**PROMPT**
Go through the listing below, and from the line containing "Given: Click thin" through its last line, transcribe every line exactly, skipping pictures.

**RECORDS TO USE**
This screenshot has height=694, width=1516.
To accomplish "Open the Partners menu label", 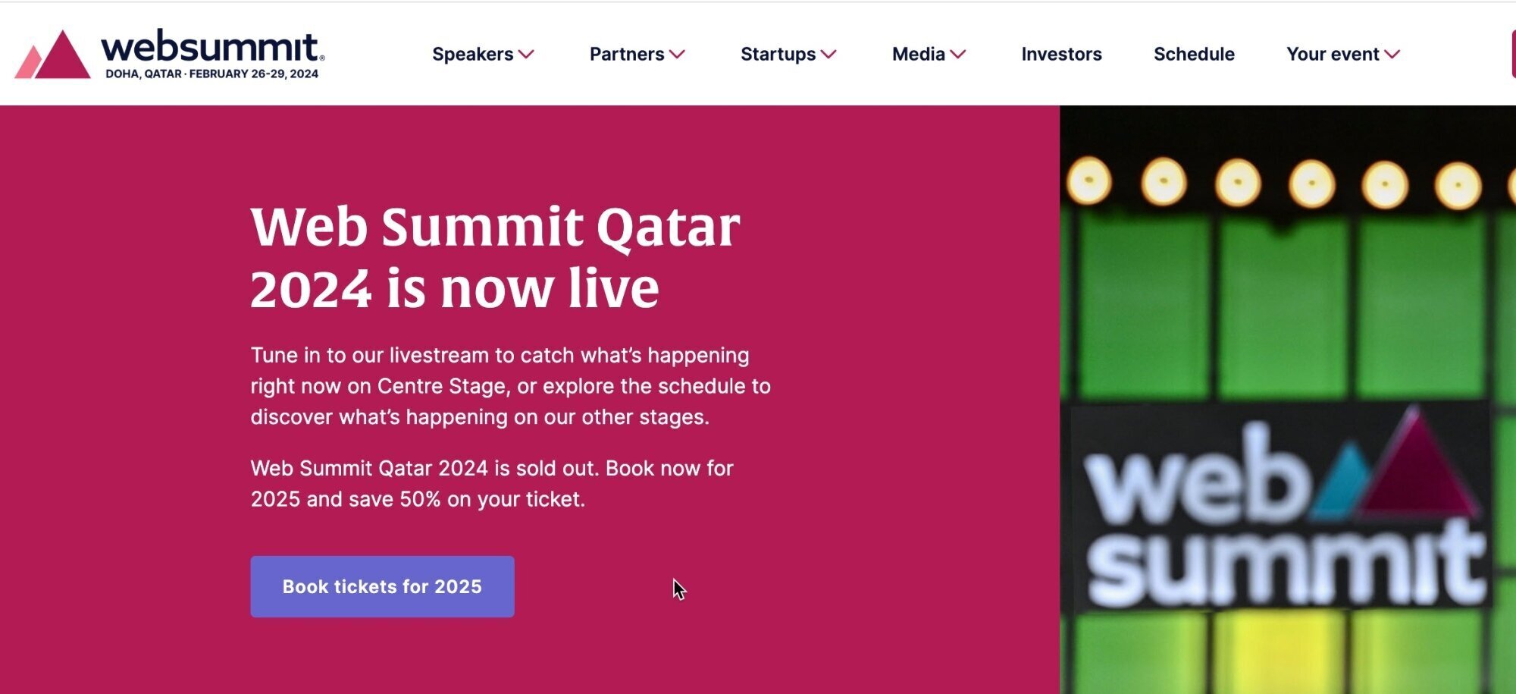I will click(626, 55).
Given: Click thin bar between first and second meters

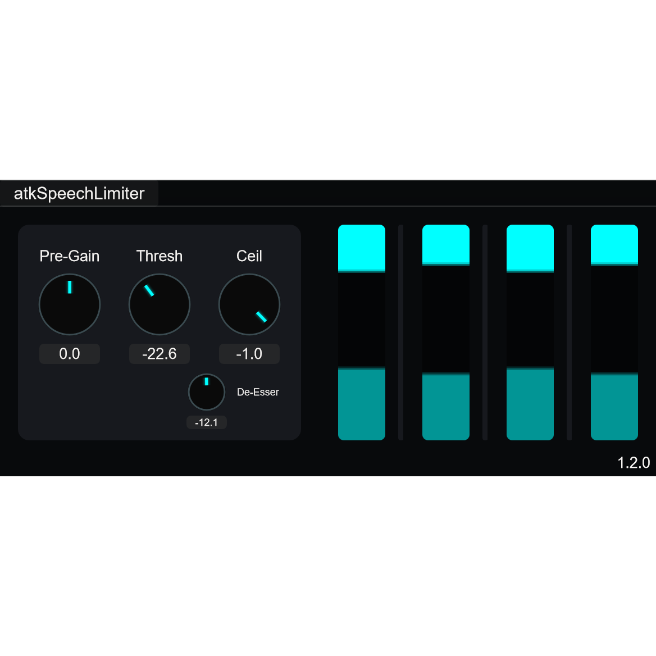Looking at the screenshot, I should [x=401, y=332].
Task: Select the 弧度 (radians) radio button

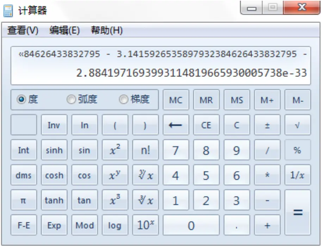Action: (72, 100)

**RESULT FOR THIS TASK**
Given: Click thin bar between first and second meters

Looking at the screenshot, I should [x=401, y=332].
Task: Select the 弧度 (radians) radio button

Action: (72, 100)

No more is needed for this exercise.